Looks great to me. You want a lean pup for better bone development.


----------



## [email protected] (Mar 5, 2014)

I took my 4 month old girl on monday to the vet and she weighed 34.5. She eats a lot, but our vet said she didn't look bad either. Not sure what the average weight for a 4 month old female is.

Best of Luck to you!


----------



## JakeInJersey (Dec 13, 2013)

I like this image to demonstrate the differences.. I think your pup looks fine.


----------



## Blanketback (Apr 27, 2012)

She seems fine to me too, and if your vet says so then I'm sure she is. I think vets sometimes overlook too much weight, but never too lean.
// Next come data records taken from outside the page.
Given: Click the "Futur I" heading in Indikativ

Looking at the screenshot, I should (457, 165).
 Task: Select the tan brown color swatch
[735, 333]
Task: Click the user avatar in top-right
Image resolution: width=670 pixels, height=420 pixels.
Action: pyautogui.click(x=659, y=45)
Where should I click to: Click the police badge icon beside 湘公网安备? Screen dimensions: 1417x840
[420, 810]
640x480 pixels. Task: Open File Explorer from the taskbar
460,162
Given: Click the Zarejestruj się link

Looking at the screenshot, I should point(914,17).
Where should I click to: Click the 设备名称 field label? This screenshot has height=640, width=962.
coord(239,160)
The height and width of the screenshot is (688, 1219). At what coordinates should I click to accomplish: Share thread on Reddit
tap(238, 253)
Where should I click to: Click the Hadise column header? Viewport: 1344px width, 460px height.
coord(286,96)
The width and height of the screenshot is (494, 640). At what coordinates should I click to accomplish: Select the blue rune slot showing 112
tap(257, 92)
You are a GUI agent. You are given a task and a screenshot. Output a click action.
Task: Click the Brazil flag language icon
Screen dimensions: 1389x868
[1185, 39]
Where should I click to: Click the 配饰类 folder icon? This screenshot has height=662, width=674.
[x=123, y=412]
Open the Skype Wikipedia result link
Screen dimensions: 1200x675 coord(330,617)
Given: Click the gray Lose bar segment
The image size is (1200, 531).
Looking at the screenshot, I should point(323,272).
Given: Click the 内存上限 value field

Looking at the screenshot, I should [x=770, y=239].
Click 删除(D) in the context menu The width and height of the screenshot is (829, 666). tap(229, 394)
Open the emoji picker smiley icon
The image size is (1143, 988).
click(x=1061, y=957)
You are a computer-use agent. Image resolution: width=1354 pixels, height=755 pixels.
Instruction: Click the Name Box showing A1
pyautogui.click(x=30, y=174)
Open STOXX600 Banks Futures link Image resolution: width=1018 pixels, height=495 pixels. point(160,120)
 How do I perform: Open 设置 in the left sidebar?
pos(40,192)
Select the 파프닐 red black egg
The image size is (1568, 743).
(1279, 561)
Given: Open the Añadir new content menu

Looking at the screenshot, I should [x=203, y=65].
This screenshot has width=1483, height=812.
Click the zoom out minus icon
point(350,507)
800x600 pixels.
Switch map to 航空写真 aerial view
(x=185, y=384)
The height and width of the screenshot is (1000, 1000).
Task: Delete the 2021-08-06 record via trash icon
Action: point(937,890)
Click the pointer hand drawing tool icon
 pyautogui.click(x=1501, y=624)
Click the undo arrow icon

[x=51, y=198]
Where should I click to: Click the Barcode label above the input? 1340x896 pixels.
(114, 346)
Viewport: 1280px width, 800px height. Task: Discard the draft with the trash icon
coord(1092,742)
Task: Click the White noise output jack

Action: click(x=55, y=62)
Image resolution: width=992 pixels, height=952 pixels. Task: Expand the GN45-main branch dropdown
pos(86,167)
BTW, we have the same wall colors, lol  Your puppy's a cutie!


----------



## Mrs.P (Nov 19, 2012)

Looks good to me! A leaner pup is better!


----------



## Freestep (May 1, 2011)

She looks perfect. You want them to be on the lean side.


----------



## Strypher (Feb 3, 2014)

Thank you so much everyone for the replies and you all got beautiful shepherds 


Sent from Petguide.com Free App


----------



## K9POPPY (Mar 6, 2014)

She looks just right, you must be doing a good job, she has an amazingly shiny coat, enjoy her! Bob


----------



## igottabecrazy (May 24, 2013)

I worry some that Indie is a little scrawny at 13 months. My vet said she's fine. She's also said they tend to bulk up between ages 2 and 4 and it's really hard to get weight off if they get too "bulky". She hasn't let me down in 20 years so I'm trusting her on this.

Sent from Petguide.com Free App


----------